=== TEKS ===

Data ini menunjukan bahwa proses dispensasi nikah yang telah dilakukan di Pengadilan Agama Tilamuta sebenarnya sudah merupakan langkah yang sangat baik dalam melindungi hak anak dalam pelaksanaan perkawinan yang sah. Namun, ternyata masih ada juga yang tidak taat dengan aturan yang telah diatur dalam proses dispensasi nikah seperti perkawinan yang dilakukan sebelum proses dispensasi nikah dikeluarkan oleh Pengadilan Agama, dari 7 kasus perkawinan semacam ini rata-rata mengakui bahwa hal ini dilakukan karena ketidaktahuan terhadap aturan yang ada dan merupakan tindakan penyelamatan terhadap anak yang akan menikah, karena saat itu sudah dalam keadaan hamil dan dikhawatirkan anak yang berada dalam kandungan akan lahir sebelum proses perkawinan.

Mudahnya proses dispensasi nikah nampaknya mampu meningkatkan permohonan dispensasi nikah setiap tahunnya di Pengadilan Agama Tilamuta, semua proses permohonan dispensasi nikah di Pengadilan Agama Tilamuta berdasarkan hasil observasi memang dapat dikabulkan dengan mudahnya, selama proses yang dilalui pihak pemohon sesuai dengan prosedur, ada beberapa kasus yang sempat di tolak atau tidak dikabulkan hanya karena persoalan administrasi saja, misalnya ketidakhadiran pemohon dalam sidang dan pemohon yang mengajukan bukan orang tua atau wali anak. Kenyataan di lapangan ternyata beberapa kasus yang sempat di tolak dan dinyatakan gugur permohonan dispensasi nikah oleh Pengadilan Agama Tilamuta telah melakukan perkawinan tidak tercatat karena persoalan dispensasi nikah. Dengan demikian berapa pun umur yang akan menikah selama prosesnya sesuai prosedur dan dinilai sudah layak oleh hakim maka dispensasi bisa dikabulkan.

2.    Perkawinan Dengan Usia Terendah
Perkawinan dibawah umur yang terjadi di Kabupaten Boalemo memang memiliki keragaman dan keunikan tersendiri, terutama dalam hal kondisi umur pelaku perkawinan dibawah umur. Berdasarkan aturan dalam KHI pasal 15 ayat 1 dan UU No 1 Tahun 1974 tentang Perkawinan pasal 7 ayat 1, sama-sama memberikan standar umur dalam perkawinan adalah 16 tahun untuk perempuan dan 19 tahun untuk laki-laki. Namun, dalam pasal 7 ayat 2 menegaskan bagi yang tidak mencapai standar umur diatas boleh mengajukan dispensasi ke pengadilan yang diajukan oleh orang tua baik orang tua perempuan maupun laki-laki, sebagai syarat untuk memperoleh perkawinan yang tercatat.

=== BARIS TERSIMPAN ===

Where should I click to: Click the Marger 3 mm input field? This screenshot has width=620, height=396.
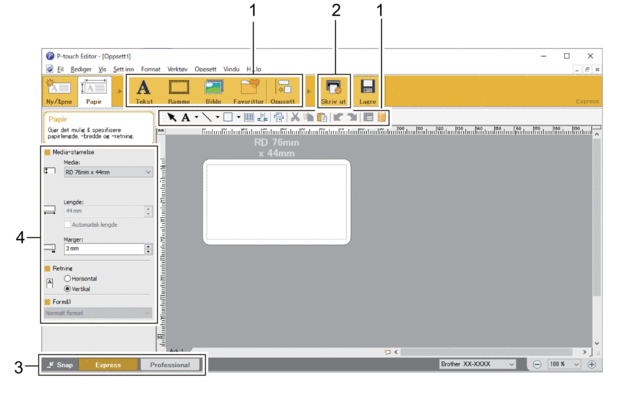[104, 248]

===
=== BARIS TERSIMPAN ===

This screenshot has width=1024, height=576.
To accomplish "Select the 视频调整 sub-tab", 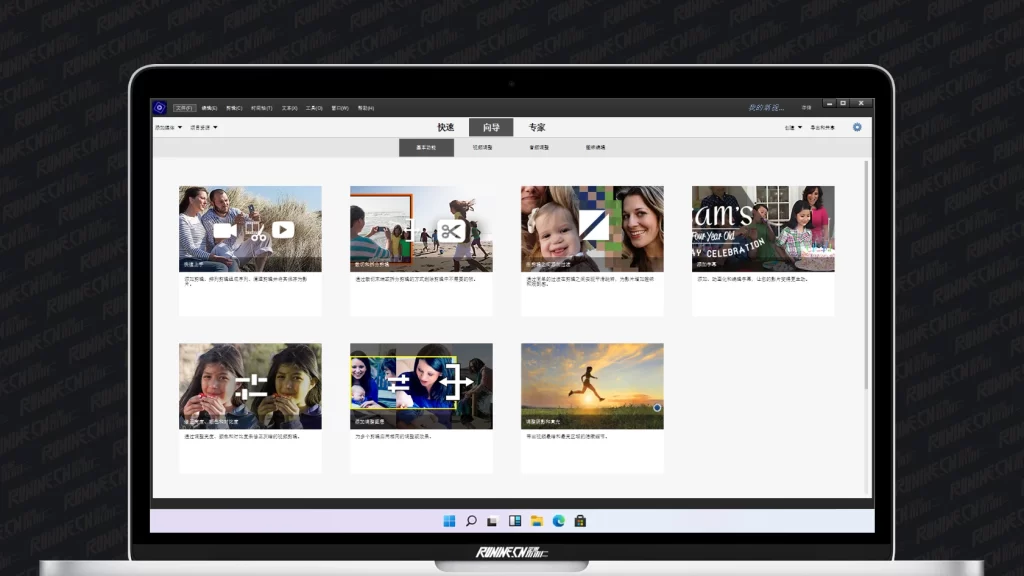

===

* [TUGAS]
- A) Salin bagian teks tentang dispensasi nikah mulai dari "Data ini menunjukan" sampai dengan "sebelum proses perkawinan.".
- B) Sebutkan semua pasal beserta ayatnya yang dirujuk dalam teks tentang dispensasi nikah.
Jawab hanya berdasarkan teks, tanpa melihat baris-baris data.

* [JAWABAN BERURUTAN]
- A)
Data ini menunjukan bahwa proses dispensasi nikah yang telah dilakukan di Pengadilan Agama Tilamuta sebenarnya sudah merupakan langkah yang sangat baik dalam melindungi hak anak dalam pelaksanaan perkawinan yang sah. Namun, ternyata masih ada juga yang tidak taat dengan aturan yang telah diatur dalam proses dispensasi nikah seperti perkawinan yang dilakukan sebelum proses dispensasi nikah dikeluarkan oleh Pengadilan Agama, dari 7 kasus perkawinan semacam ini rata-rata mengakui bahwa hal ini dilakukan karena ketidaktahuan terhadap aturan yang ada dan merupakan tindakan penyelamatan terhadap anak yang akan menikah, karena saat itu sudah dalam keadaan hamil dan dikhawatirkan anak yang berada dalam kandungan akan lahir sebelum proses perkawinan.

- B)
- KHI pasal 15 ayat 1
- UU No 1 Tahun 1974 tentang Perkawinan pasal 7 ayat 1
- pasal 7 ayat 2